13/mai/2007 Comentar

“A arte é a coisa mais concreta do mundo, e não há justificativa para confundir a mente de qualquer pessoa que queira conhecê-la mais profundamente.” Rudolf Arnhein assim introduz a última edição publicada de seu famoso livro Arte e Percepção visual: uma psicologia da visão criadora. Estaria ele provocando os que ousam transformar a arte em uma atividade confusa e despropositada? Estaria ele a incitar o debate sobre o significado do modelo artístico dos dias atuais? Seria uma resposta aos defensores de uma arte conceitual pura, sem reflexões no mundo real?

Penso que seu objetivo não era um nem outro, mas apenas este: de tratar de nos fazer pensar sobre o caminho que a arte tem tomado nos dias atuais. Ele morreu em 1997 e pode testemunhar e profetizar para onde caminhava toda aquela avalance de mudanças comportamentais dos artistas. Ele nasceu no início do Século e presenciou as transformações mais significativas do mundo da arte: do moderno ao contemporâneo. Ele era alemão e morava nos Estados Unidos.
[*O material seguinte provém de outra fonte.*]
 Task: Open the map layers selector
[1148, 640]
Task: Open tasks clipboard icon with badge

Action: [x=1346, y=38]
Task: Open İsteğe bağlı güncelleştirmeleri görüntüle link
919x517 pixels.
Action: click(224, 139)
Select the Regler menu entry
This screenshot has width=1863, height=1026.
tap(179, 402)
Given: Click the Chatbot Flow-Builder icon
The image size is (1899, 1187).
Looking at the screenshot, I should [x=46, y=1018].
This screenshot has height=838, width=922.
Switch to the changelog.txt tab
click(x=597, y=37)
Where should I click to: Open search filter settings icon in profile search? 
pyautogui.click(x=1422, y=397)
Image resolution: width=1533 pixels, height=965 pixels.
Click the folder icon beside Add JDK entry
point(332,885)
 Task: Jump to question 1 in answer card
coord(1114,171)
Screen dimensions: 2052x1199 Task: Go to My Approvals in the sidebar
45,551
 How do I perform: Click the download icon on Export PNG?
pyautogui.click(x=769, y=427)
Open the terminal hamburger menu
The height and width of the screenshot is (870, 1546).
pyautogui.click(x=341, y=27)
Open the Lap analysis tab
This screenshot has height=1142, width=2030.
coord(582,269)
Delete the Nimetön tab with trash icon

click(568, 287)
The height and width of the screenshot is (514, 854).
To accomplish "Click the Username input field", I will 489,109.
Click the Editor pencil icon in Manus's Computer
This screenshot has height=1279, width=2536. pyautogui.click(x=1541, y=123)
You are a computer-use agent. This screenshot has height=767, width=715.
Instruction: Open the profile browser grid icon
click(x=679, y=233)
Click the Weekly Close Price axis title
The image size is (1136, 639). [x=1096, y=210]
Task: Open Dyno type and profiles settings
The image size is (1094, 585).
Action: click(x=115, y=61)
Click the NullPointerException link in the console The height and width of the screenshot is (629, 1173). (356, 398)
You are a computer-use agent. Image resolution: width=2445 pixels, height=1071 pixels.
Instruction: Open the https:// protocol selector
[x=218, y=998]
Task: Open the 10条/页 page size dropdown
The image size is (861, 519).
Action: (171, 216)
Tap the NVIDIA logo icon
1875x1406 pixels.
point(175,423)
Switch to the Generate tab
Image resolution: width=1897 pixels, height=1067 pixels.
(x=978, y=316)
Eu estou no Ceará, no Brasil e a realidade é outra. Temos uma realidade cultural totalmente diferente da que acolheu Rudolf e os artistas que ele conheceu. Mas meus colegas artistas tem produzido obras de apelo universal e que se colocam no mais alto nível da arte. Como explicar a ressonância do significado destas obras contemporâneas, sem considerar as variáveis do nosso tempo como tecnologia, abolição de fronteiras, acesso à informação em grande volume e tempo recorde? Não dá.

Voltando ao ponto de partida deste artigo, embora devamos estar atentos para as direções que a arte contemporânea tem apontado, não podemos ignorar o público e seu apelo por significado. Uma obra de arte, mesmo sendo de natureza conceitual, deve ter um diálogo com o observador sob pena de não ter valor por não ser apreciada. Nossos sentidos precisam de uma busca, de uma razão para olhar, analisar, perceber e admirar.

Eu vou ao Museu para ter prazer estético e sensorial. Para esquecer dos problemas e mergulhar em um mundo diferente, que deve ser essencialmente interessante e quero encontrar lá trabalhos que satisfaçam estas minhas necessidades plenamente. Se os artistas ignoram estes preceitos, não teem competência para estar num museu e nem para chamar de arte o que produzem. Então artistas, não me confundam. Descompliquem. Não tentem fazer da arte uma coisa sem sentido e sem valor.